People who work shifts are more likely to develop type 2 diabetes, according to a large international study, with men and those working rotating shift patterns at particular risk.
Compared to those with normal hours, employees who work any period of shift work are 9% more likely to have the condition, according to the pooled analysis of 12 studies.
Researchers found that the heightened risk rose to 37% for men when variables such as the potential effects of gender, body mass index and family history of diabetes were taken into consideration.
Most shift patterns, except mixed and evening shifts, were associated with a heightened risk of the disease, according to the paper published in the journal Occupational and Environmental Medicine.
However, rotating shifts, in which people work different parts of the 24-hour cycle on a regular basis rather than a fixed pattern, were associated with the highest heightened risk: 42%.
Previous research has suggested links between working shifts and an increased risk of various health problems, including digestive disorders, certain cancers and cardiovascular disease. But whether diabetes can be added to the list has not been clear.
"Given the increasing prevalence of shift work worldwide and the heavy economic burden of DM [diabetes mellitus], the results of our study provide practical and valuable clues for the prevention of DM and a study of its aetiology,” the researchers said.
While the exact reason for the increased risk not known – and the authors point out that their study is observational and therefore conclusions cannot made about direct cause and effect – previous research has suggested a lack of sleep, or poor quality sleep, may prompt or worsen insulin resistance. Rotating shifts make it harder for people to adjust to a regular sleep-wake cycle.
The authors also point out that daytime levels of the male hormone testosterone are controlled by the internal body clock, so it’s possible that repeated disruption may affect this, pointing to research implicating low male hormone levels in insulin resistance and diabetes.

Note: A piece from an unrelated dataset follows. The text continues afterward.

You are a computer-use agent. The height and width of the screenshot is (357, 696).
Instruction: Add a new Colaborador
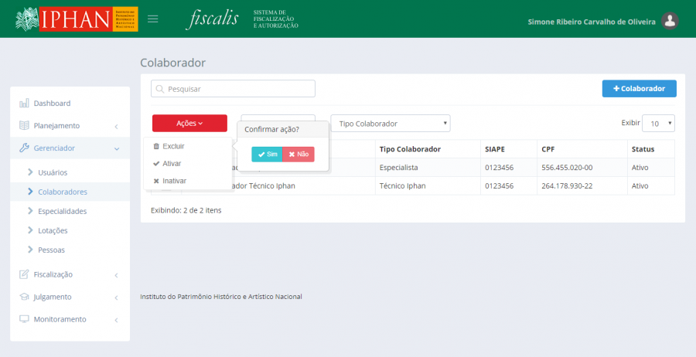coord(639,89)
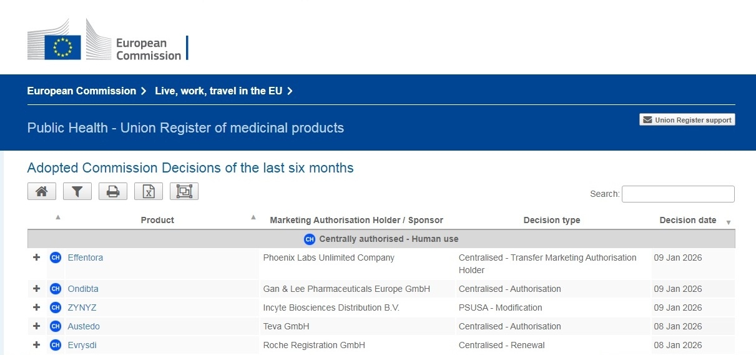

The authors trawled through scientific research databases, looking for relevant observational studies assessing associations between shift work and diabetes risk. They retrieved 12 international studies out of a potential total of 448, involving more than 226,500 participants, 14,600 of whom had diabetes.
Dr Alasdair Rankin, director of research for Diabetes UK, said: “The exact reasons for this are unclear and the evidence that it is the shift work that is causing an increase to risk of type 2 diabetes is not conclusive. Nonetheless, these findings suggest that shift workers need to be aware of their personal risk of developing type 2 diabetes.
“They can do this by taking a type 2 diabetes risk assessment, either online or in their local pharmacy. The best way to reduce your risk of type 2 is to maintain a healthy weight through regular physical activity and by eating a healthy balanced diet.”
An estimated 380m people are predicted to have type 2 diabetes by 2025, and the researchers suggest that any potentially variable factors could be of considerable public health importance.